It’s still more than five months until the 26th annual Inman Farm Heritage Days on Sept. 15-17, but we already are spending time getting ready for it.

 Daniel Perkins, Alex Vance and I have started working on Mr. Travis Hardy’s 1968 model John Deere 95 combine. It’s been sitting under a shed for years, but we plan to move it to Inman and make it a permanent part of our show. We will use it to tell the story of the grain farming that once was so active around south Fayette County.

 We started by airing up the tires, but we’ve hit a snag as the engine, after sitting for years, is stuck tight. None of us has gotten frustrated, not yet anyway. We just keep soaking the cylinders and trying to get the engine back in running order. Rest assured we will have it at the show this year, whatever it takes.

 Chris Gibson, Ray Carden, Forrest Ballard and Allen Pierce are leading the way in helping us get together a nice exhibit of old garden tractors and lawn mowers.

 Ray has gotten an old JARI mower, which has been rusting away for years, both running and cutting. He’s now turned his attention to an old Yazoo riding mower and a Snappin’ Turtle walk-behind mower.

 Forrest resurrected two of our old Snapper rear-engine riders, one of which was the first riding mower purchased by the Inman Cemetery Committee.

  We’ve recently been given a large collection of old equipment that belonged to the late Buck Morris, one of the cornerstones of our Inman shows and a great friend and mentor to a lot of us old-iron enthusiasts.

 These projects have presented us with challenges as well, but that’s fine. Solving the problems that come with restoring old equipment can be one of the life’s simple pleasures, if you’re so inclined.

 I love the old-tractor books written by the late Roger Welsch, who explains better than I ever could how much satisfaction comes with the greasy, grimy work that is old-iron restoration.

 Welsch, who was better known for his work on TV for CBS News, knocked it out of the park with his tractor books – “Busted Tractors and Rusty Knuckles” and “Old Tractors and the Men Who Love Them.”

 I thought about Mr.

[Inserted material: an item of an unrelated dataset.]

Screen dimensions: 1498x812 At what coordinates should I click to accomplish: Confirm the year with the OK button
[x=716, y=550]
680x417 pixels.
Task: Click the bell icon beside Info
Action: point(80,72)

Welsch on Saturday as Allen Pierce and I cleaned the rust and gunk out of the front wheel bearings on an old John Deere 100 lawn tractor that once belonged to Allen’s dad.

  By the time we finished we both had grime and grease up to our elbows. But it was a grand time, made even better by the unexpected visit to our nearby gourds by a group of Purple Martins.

 (I sure hope they return to raise some little ones here. Although I don’t know birds as well as Allen does, I am fascinated by my feathered friends.)

 Later that Saturday I tried starting some of Buck’s old Snapper riding mowers that we had retrieved from the loft of a barn, with a big assist from Buck’s son-in-law Gary Tye and Gary’s granddaughter Joleigh.

 It made my day to hear a couple of those old engines sputter to life, even if they only ran until the starting fluid I sprayed in the carburetors ran out. I know they’ll soon be running, with the rest to follow later.

  More simple pleasures were in store the next day as Chris Gibson and I began moving some more of Buck’s lawn mowers to the farm. The tires and wheels of some of the mowers had sunk down in the ground several inches. Only a few of the tires held air.

 We had to use a dolly to tow the ones that wouldn’t roll.

 Needless to say we didn’t even bother to try to crank any of them, as they’d been sitting for years.

 It was hard work, but also good fellowship.